One of my favorite examples of “light sculpting”, the artistic manipulation of illumination for maximum mood, came to me not from a photographer, but from one of the finest illustrators of the early twentieth century. Maxfield Parrish (1870-1966) began his career as a painter/illustrator for fanciful fiction from Mother Goose to The Arabian Nights. Then, as color processes for periodicals became more sophisticated after 1900, he seamlessly morphed into one of the era’s premier magazine artists, working mostly for ad agencies, and most famously for his series of magnificently warm light fantasies for Edison Mazda light bulbs.
Parrish’s Mazda ads are dazzling arrangements of pastel blues, golden earth tones, dusky oranges, and hot yellows, all punched up to their most electrically fantastic limits. Years before photographers began to write about “golden hours” as the prime source of natural light, Parrish was showing us what nature seldom could, somehow making his inventions seem a genuine part of that nature.
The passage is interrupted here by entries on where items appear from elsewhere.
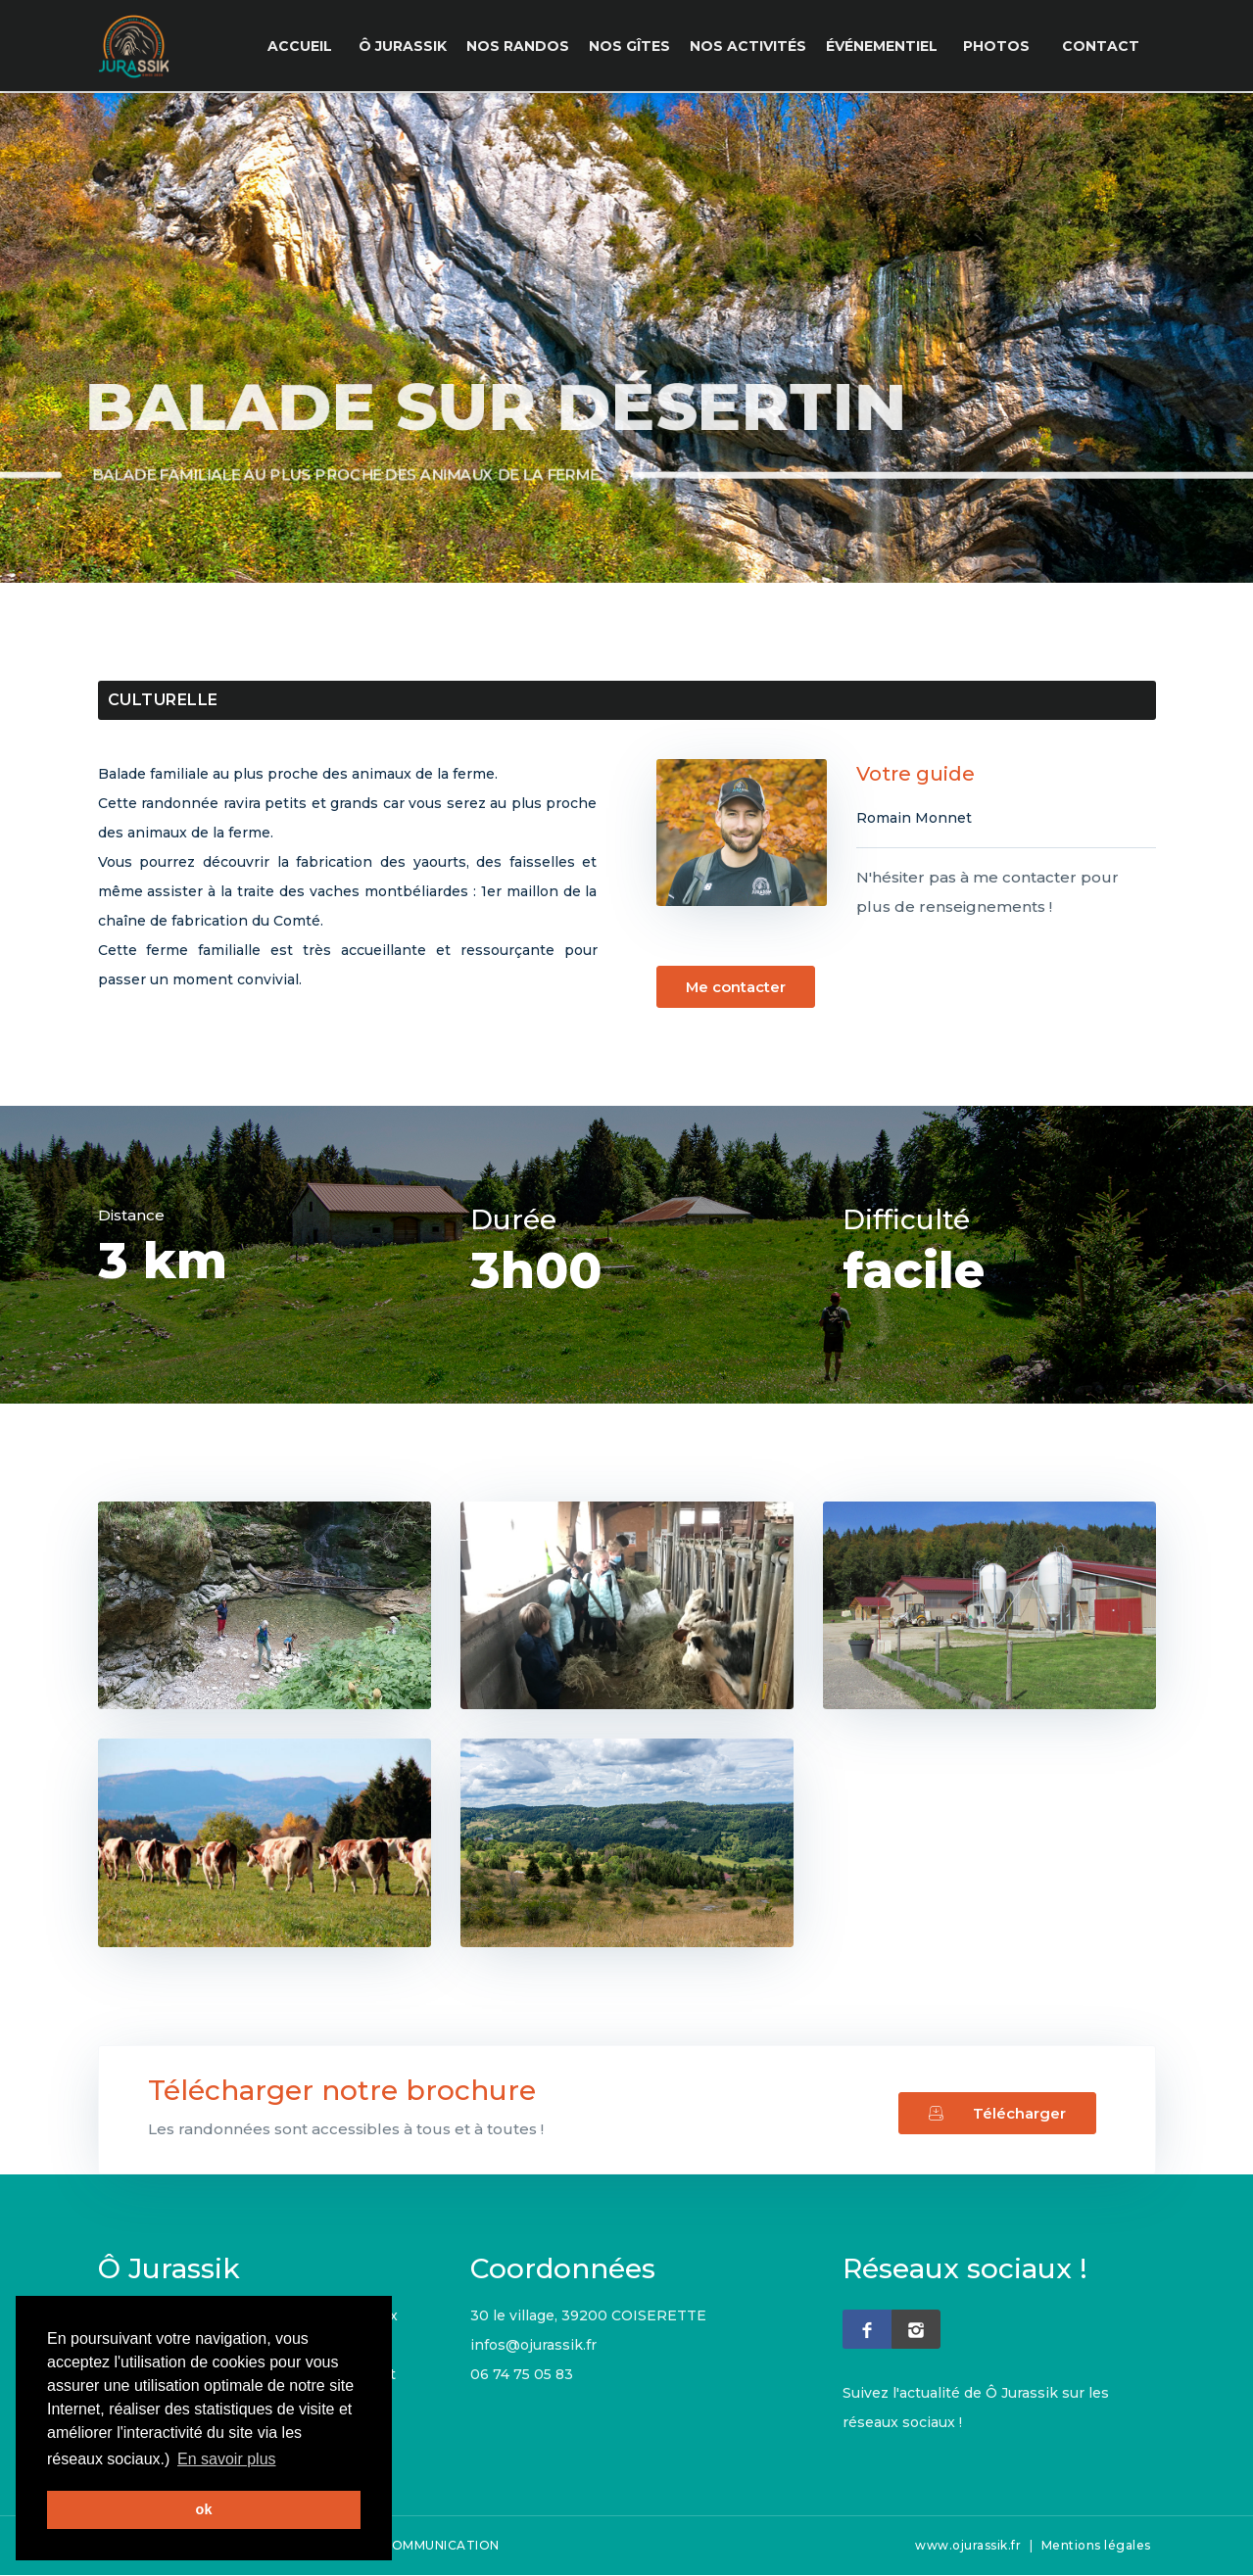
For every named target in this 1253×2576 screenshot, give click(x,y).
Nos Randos (523, 46)
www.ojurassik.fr (968, 2546)
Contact (1102, 46)
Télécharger (996, 2109)
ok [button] (204, 2509)
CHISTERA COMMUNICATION (406, 2546)
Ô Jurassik (408, 46)
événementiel (887, 46)
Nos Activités (754, 46)
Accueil (307, 46)
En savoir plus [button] (226, 2459)
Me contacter (722, 987)
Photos (1001, 46)
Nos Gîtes (635, 46)
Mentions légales (1096, 2546)
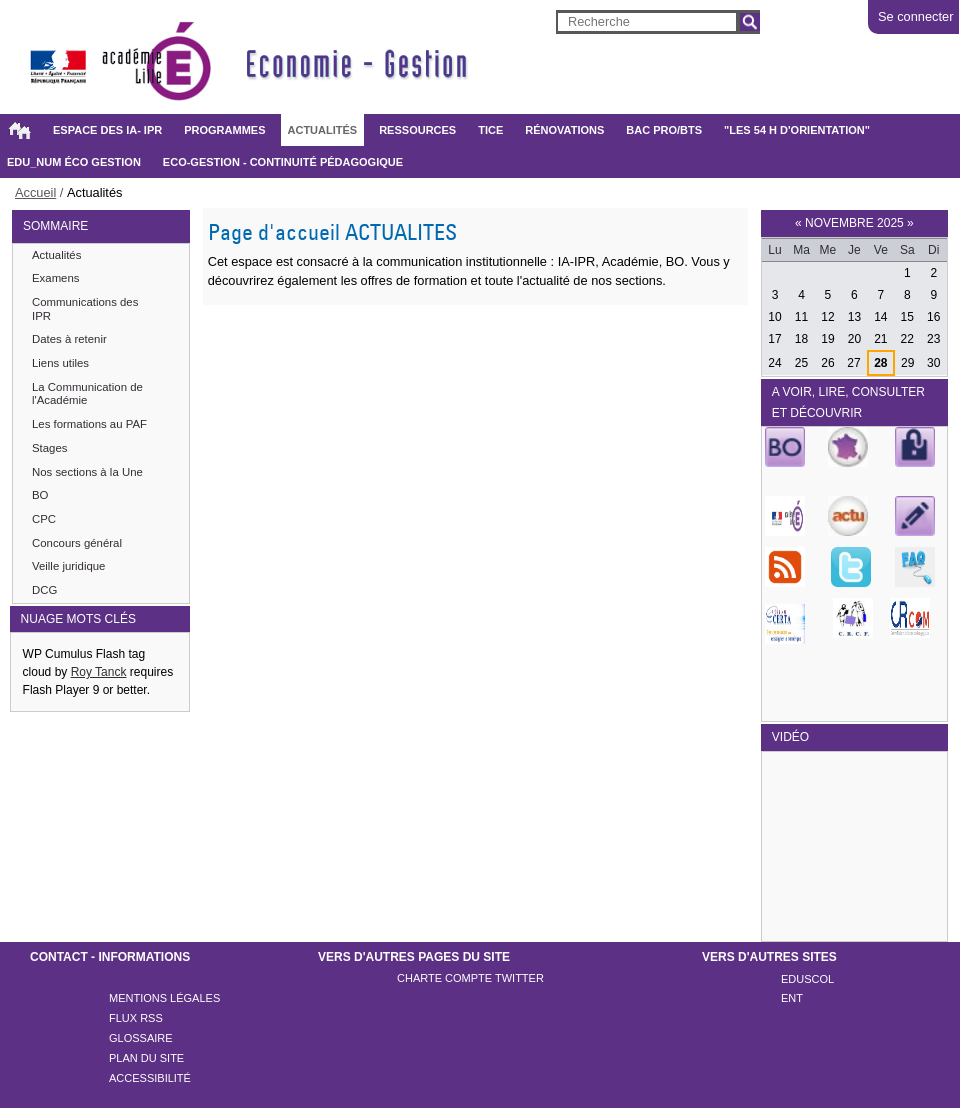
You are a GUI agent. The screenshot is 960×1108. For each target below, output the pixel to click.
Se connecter (915, 16)
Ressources (417, 130)
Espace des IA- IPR (107, 130)
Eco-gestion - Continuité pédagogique (283, 162)
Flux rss (136, 1018)
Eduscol (807, 979)
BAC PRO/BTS (664, 130)
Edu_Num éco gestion (74, 162)
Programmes (224, 130)
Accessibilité (150, 1078)
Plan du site (146, 1058)
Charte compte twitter (470, 978)
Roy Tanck (99, 672)
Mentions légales (164, 998)
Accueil (19, 130)
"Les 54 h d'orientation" (797, 130)
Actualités (323, 130)
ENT (792, 998)
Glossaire (141, 1038)
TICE (490, 130)
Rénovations (564, 130)
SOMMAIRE (55, 226)
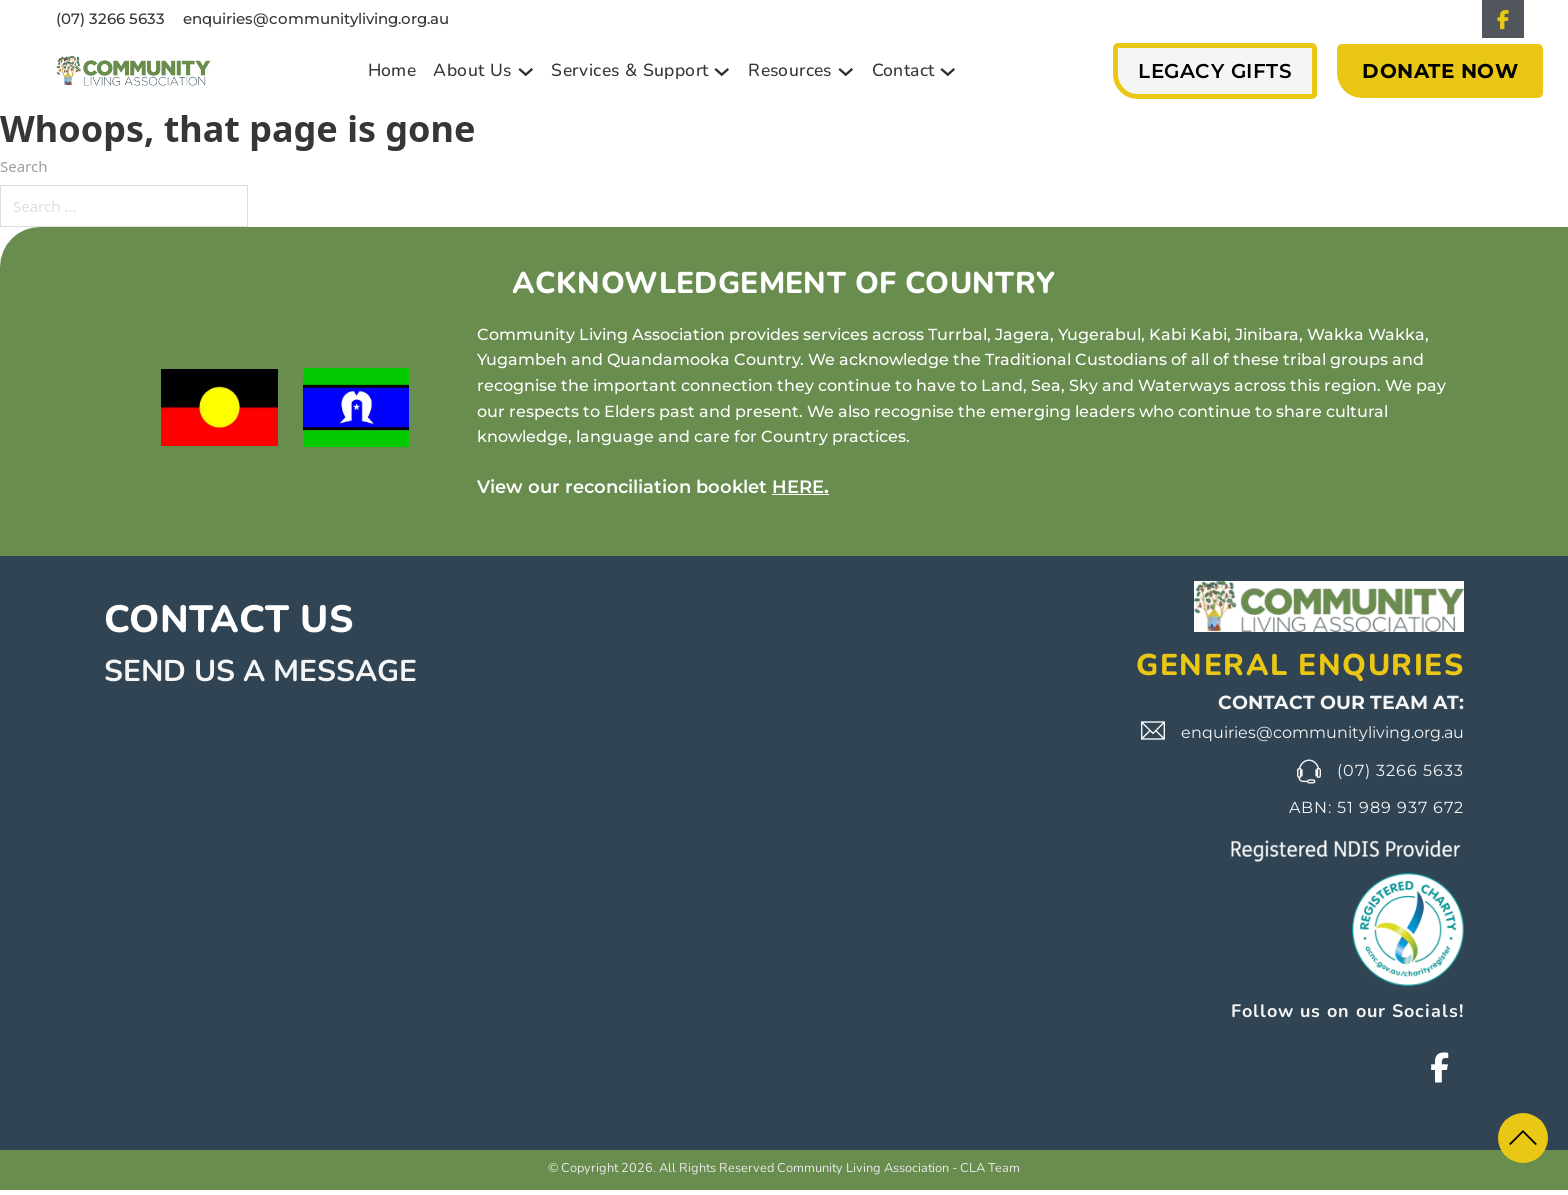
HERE (798, 492)
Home (392, 75)
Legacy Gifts (1215, 76)
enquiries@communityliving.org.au (316, 21)
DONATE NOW (1440, 76)
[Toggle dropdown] (526, 77)
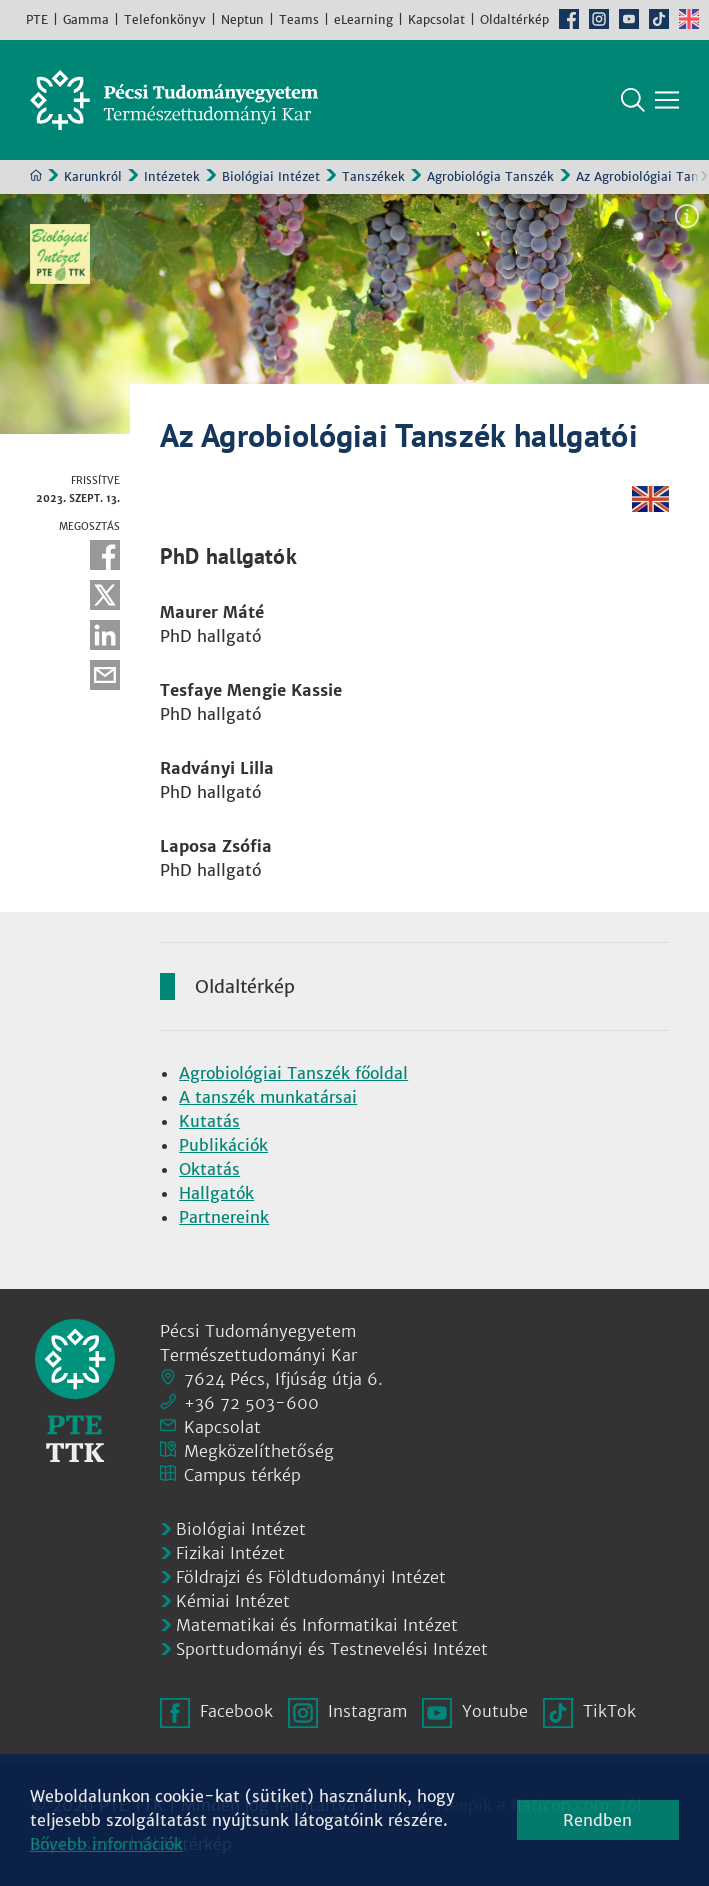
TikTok (659, 19)
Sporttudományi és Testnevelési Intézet (332, 1649)
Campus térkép (242, 1475)
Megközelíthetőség (259, 1451)
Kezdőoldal (36, 175)
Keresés (633, 100)
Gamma (86, 19)
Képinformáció (687, 216)
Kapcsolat (436, 19)
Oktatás (209, 1169)
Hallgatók (216, 1193)
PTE (37, 19)
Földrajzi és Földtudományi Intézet (311, 1577)
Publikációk (223, 1145)
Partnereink (224, 1217)
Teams (299, 19)
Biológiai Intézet (271, 176)
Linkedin (105, 635)
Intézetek (172, 176)
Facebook (569, 19)
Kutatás (209, 1121)
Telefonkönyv (165, 19)
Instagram (599, 19)
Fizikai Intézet (230, 1553)
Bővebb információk (106, 1844)
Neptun (242, 19)
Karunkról (93, 176)
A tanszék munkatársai (268, 1097)
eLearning (363, 19)
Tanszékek (373, 176)
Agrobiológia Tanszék (490, 176)
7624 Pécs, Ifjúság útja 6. (283, 1379)
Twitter (105, 595)
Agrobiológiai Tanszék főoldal (293, 1073)
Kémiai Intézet (233, 1601)
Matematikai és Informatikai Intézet (317, 1625)
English (689, 19)
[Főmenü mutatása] (667, 100)
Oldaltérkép (514, 19)
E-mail (105, 675)
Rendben (597, 1820)
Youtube (629, 19)
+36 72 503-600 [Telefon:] (251, 1403)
The stuff is mesmerizing. See more of his best at: http://www.parrish.artpassions.net/
During a recent trip to the high walking paths that crown Griffith Park in Los Angeles, I saw the trees and hills, at near sunset, form the perfect radiated glow of one of Parrish’s dusks. Timing was crucial: I was almost too late to catch the full effect, as shadows were lengthening and the overhanging tree near my cliffside lookout were beginning to get too shadowy. I hoped tha,t by stepping back just beyond the effective range of my on-board flash, I could fill in the front of the fence, allowing the light to decay and darken as it went back toward the tree. Too close and it would be a total blowout. Too far back, and everything near at hand would be too dark to complement the color of the sky and the hills.
After a few quick adjustments, I had popped enough color back into the foreground to make a nice authentic fake. For a moment, I was on one of Parrish’s mountain vistas, lacking only the goddesses and vestal virgins to make the scene complete. You’d think that, this close to Hollywood, you could get Central Casting to send over a few extras. In togas.